3. Regulators are watching. EU AI Act enforcement is ramping through 2026, and the documented-design + continuous-testing pattern RAMPART and Clarity encode lines up neatly with high-risk system requirements. Microsoft is implicitly building tooling for the compliance posture enterprises need.

How RAMPART compares to other agent testing tools

Tool	Primary focus	Open source	Best for
Microsoft RAMPART	Adversarial safety regression	Yes (May 2026)	Production safety CI gates
LangSmith	Quality evals (accuracy, latency, cost)	No (LangChain Inc.)	Quality + observability
Braintrust	Quality + custom evaluators	No	Quality-focused teams
Arize Phoenix	Tracing + LLM observability	Yes	Production observability
M365 Copilot Evaluations	Microsoft Foundry agents	No (Microsoft)	M365-bound agents
DeepEval	Open-source eval framework	Yes	Lightweight quality evals

RAMPART’s positioning is unique: it’s the first widely-distributed open-source tool focused specifically on adversarial safety regression rather than quality evaluation. Most teams will run both a quality eval stack and RAMPART.

What’s missing

A few honest caveats on the May 20 launch:

Scenario authoring is still hard. RAMPART gives you the framework, but writing high-quality adversarial scenarios that reflect your agent’s real threat model is the actual work.

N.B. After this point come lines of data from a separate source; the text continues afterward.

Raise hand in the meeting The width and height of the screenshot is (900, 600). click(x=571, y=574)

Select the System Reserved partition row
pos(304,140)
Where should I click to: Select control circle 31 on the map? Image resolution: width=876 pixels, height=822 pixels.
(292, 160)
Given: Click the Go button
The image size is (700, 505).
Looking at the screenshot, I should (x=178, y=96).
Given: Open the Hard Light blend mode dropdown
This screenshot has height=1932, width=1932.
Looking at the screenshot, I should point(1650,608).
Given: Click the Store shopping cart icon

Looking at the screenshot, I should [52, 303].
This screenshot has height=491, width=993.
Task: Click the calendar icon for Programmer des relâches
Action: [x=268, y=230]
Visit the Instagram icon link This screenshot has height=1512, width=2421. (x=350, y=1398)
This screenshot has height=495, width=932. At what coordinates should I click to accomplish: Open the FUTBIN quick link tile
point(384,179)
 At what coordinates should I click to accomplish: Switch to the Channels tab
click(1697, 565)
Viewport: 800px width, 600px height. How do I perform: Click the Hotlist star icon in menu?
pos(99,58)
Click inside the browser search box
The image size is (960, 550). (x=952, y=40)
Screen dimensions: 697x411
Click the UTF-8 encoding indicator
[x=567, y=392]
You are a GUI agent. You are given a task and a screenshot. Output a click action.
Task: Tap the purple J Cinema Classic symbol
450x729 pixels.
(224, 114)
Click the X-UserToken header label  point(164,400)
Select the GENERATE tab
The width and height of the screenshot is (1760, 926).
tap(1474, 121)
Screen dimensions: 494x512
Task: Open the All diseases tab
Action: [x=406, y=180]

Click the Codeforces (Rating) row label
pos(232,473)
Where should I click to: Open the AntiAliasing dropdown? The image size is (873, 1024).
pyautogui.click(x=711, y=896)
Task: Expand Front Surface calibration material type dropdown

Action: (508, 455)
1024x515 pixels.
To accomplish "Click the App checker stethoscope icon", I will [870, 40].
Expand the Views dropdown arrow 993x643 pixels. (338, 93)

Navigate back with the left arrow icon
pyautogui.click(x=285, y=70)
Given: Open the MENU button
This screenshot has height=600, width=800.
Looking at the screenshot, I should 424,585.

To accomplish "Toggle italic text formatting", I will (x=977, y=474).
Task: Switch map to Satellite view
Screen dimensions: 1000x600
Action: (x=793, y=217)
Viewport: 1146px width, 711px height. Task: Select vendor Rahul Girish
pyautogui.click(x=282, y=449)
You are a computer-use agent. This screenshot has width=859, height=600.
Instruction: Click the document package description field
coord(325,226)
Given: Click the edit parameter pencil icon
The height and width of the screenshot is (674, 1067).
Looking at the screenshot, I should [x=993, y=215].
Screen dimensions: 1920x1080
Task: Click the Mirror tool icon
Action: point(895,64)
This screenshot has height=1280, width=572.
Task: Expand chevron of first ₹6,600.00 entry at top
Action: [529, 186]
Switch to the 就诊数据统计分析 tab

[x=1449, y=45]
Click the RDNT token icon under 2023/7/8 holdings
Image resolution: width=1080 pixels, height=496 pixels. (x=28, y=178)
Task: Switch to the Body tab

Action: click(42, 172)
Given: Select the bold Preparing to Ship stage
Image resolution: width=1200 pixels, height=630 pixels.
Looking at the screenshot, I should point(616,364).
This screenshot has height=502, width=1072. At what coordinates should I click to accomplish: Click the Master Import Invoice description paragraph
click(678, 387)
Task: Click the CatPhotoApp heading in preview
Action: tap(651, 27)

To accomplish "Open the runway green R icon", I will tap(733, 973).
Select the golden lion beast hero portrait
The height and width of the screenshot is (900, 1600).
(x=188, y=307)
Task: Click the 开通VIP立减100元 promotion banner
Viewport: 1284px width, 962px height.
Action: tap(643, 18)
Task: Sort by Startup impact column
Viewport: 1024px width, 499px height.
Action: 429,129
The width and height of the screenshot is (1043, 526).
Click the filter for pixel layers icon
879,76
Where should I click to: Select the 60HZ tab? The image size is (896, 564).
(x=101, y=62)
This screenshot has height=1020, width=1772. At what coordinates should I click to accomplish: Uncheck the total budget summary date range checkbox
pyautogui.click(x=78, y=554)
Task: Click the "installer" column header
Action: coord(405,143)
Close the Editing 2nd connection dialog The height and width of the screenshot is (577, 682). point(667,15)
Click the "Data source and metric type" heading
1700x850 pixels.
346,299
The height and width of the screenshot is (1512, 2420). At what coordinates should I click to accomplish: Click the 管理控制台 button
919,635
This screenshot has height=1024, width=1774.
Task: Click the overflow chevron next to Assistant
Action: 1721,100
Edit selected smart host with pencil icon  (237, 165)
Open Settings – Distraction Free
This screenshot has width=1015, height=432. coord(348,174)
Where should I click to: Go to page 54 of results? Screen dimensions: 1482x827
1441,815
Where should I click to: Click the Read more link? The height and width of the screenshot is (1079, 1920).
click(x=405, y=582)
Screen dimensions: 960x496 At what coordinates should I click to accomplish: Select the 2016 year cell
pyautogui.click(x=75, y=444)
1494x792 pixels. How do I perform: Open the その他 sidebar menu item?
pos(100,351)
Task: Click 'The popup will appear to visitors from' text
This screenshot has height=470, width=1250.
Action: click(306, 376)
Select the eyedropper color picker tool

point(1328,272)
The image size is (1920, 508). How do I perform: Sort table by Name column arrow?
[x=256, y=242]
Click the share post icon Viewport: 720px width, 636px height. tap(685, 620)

Microsoft is shipping starter scenarios but expects teams to author their own.
No baked-in red-team coverage of every modality. Vision-based attacks, audio injection, document-embedded payloads — initial coverage is text-first; multimodal expansion comes later.
Clarity output is human-in-the-loop. Clarity surfaces questions but doesn’t answer them. You still need someone who can think clearly about your specific threat model.

Verdict

What it is: A two-tool open-source pairing for agent safety lifecycle — Clarity before code, RAMPART in CI.
Who needs it: Any team shipping agents that take real-world actions. Mandatory if you’re under regulated workloads.
What it replaces: One-time launch red-teaming. Ad-hoc Google Docs threat modeling.
What it complements: LangSmith / Braintrust / Arize for quality evals — RAMPART for safety regression.
Bottom line: This is the agent-era equivalent of “we added security tests to CI.” It’s not optional once you’re shipping agents that touch real systems.